Singleton said that while she was grateful to get a job in her hometown after her UCF graduation in 1995, she never imagined she’d be coaching for her high-school rivals. But, she said, the education industry has taught her to, “just go with the flow.”
“If you told me back then I’d be teaching at St. Cloud, even at Gateway, I wouldn’t have believed you,” she said. “St. Cloud is a great school, but Gateway was better than I could have imagined as well.”
Singleton mentioned a laundry list of influences and people who shaped her personally and professionally through the years, beginning with Gerry Duscharne, her elementary school P.E. teacher.

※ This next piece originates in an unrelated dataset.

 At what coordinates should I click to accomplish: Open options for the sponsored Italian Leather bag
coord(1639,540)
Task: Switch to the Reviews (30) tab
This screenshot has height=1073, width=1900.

“I tried to walk on the volleyball team at UCF and (Coach) Laura Smith told me I’d be better as a coach,” she said. “Then there’s people like (former Osceola volleyball coach and current dean) Charlene Lackey and George Coffey, (former Osceola coach and current Poinciana athletic director) Mal Harpell and (former OHS and Poinciana assistant track coach) Mike Fletcher, and I’ll never forget (former Gateway AD) Dave Ridenour for hiring me and (track coach) Brian Bengtson for letting me help out. And Bryan (McLoughlin, her classmate
at Osceola) and Vonnie (Kochensparger) deserved to win this award long ago.”

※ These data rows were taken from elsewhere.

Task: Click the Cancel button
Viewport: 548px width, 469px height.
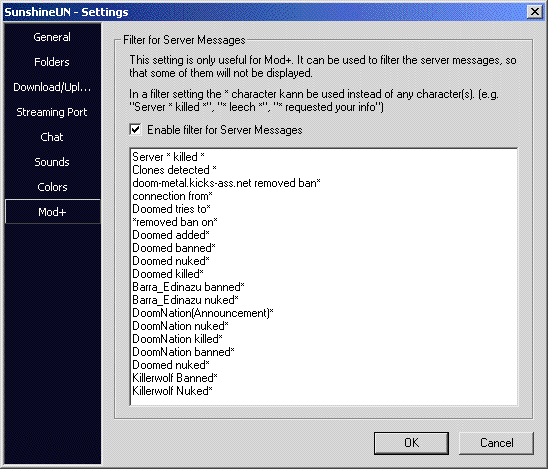Action: click(x=496, y=443)
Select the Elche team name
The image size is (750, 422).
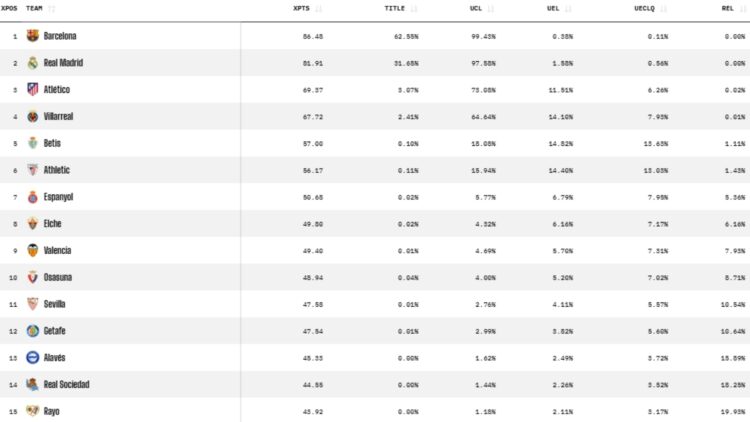(x=53, y=224)
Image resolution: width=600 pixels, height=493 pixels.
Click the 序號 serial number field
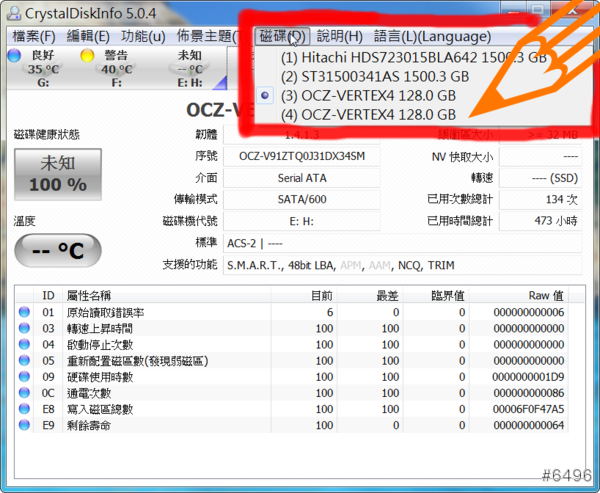(301, 156)
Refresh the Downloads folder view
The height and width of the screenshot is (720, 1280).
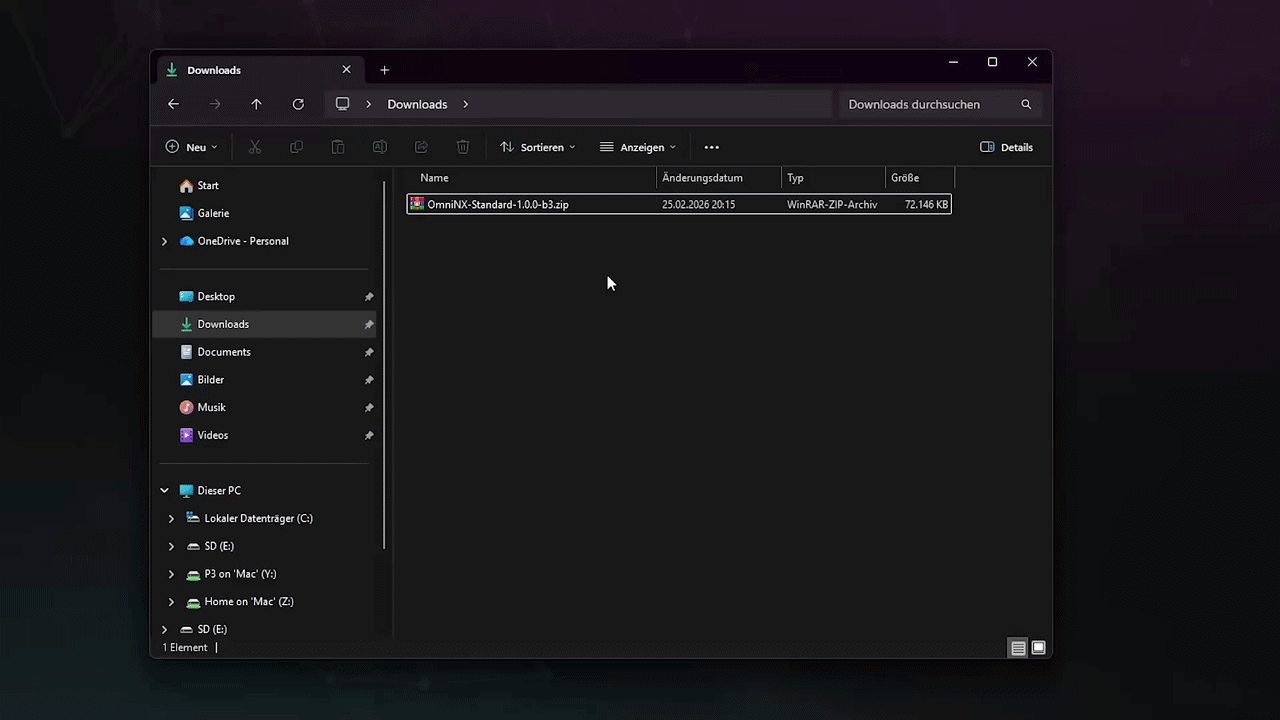click(x=298, y=104)
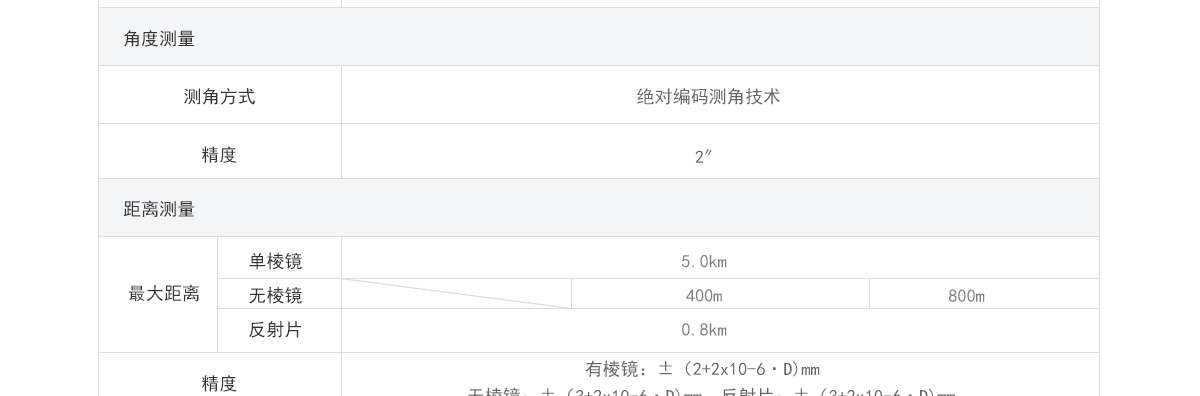
Task: Select the 400m non-prism range value
Action: point(704,296)
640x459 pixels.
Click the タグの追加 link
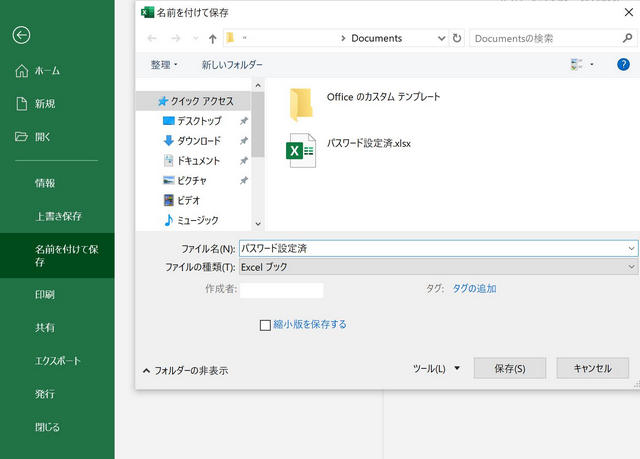tap(474, 288)
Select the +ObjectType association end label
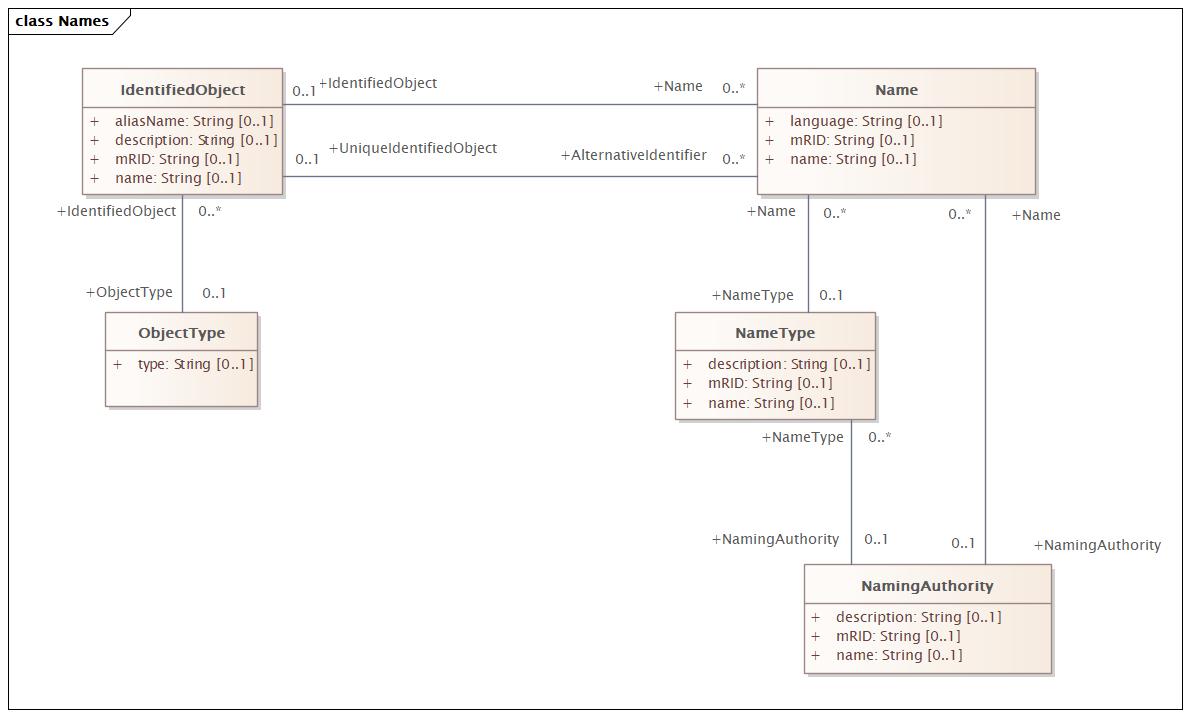 [129, 292]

Kochensparger was thrilled to see her friend win the award.
“I am happy for Ettie, she deserves it,” Kochensparger said. “She works really hard.”
Through the years, the job has become all about the students, Singleton said.

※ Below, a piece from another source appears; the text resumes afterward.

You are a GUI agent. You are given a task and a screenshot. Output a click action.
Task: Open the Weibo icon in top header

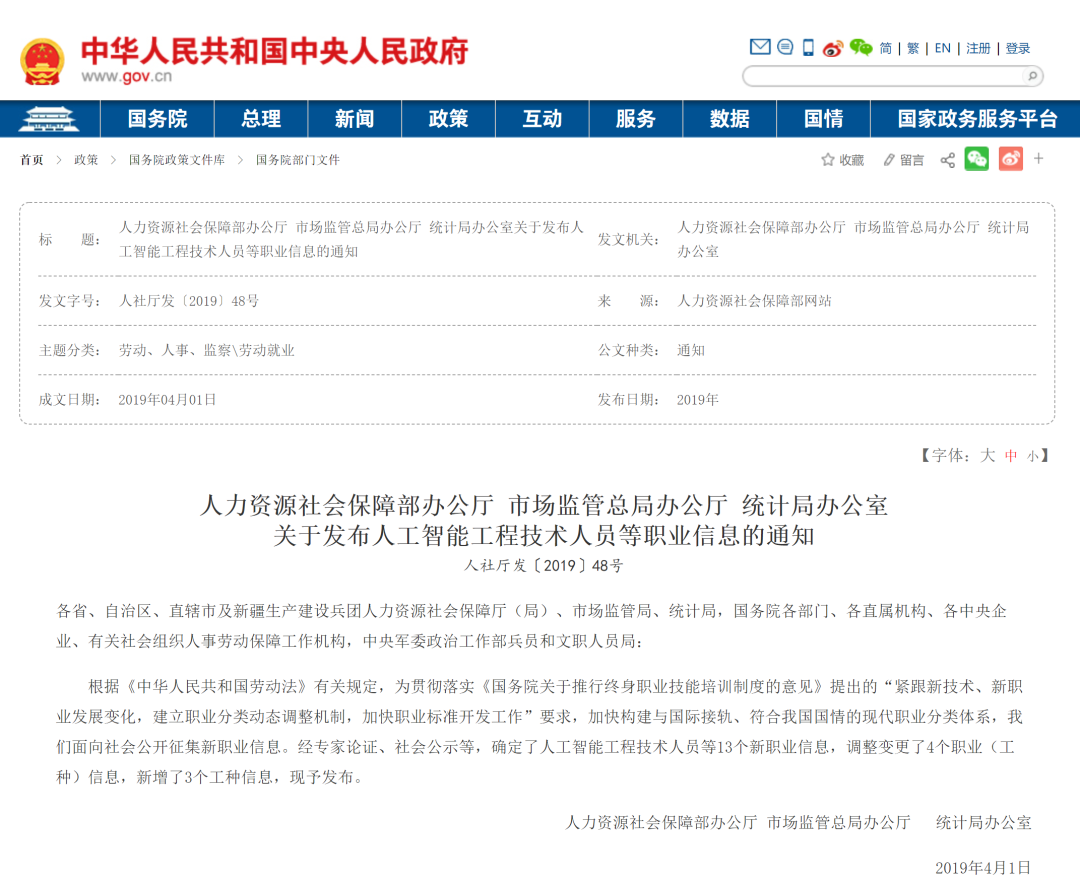click(x=833, y=48)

“A lot of people say ‘thank you’ to me, and it’s always nice to get recognized for all the free work you do after school,” she said. “The lives you influence through coaching, that’s what’s amazing to me.”
The Dean Cherry Award is named for the longtime director of staff development for the Osceola County School District, also a former basketball coach, who passed away in 2001.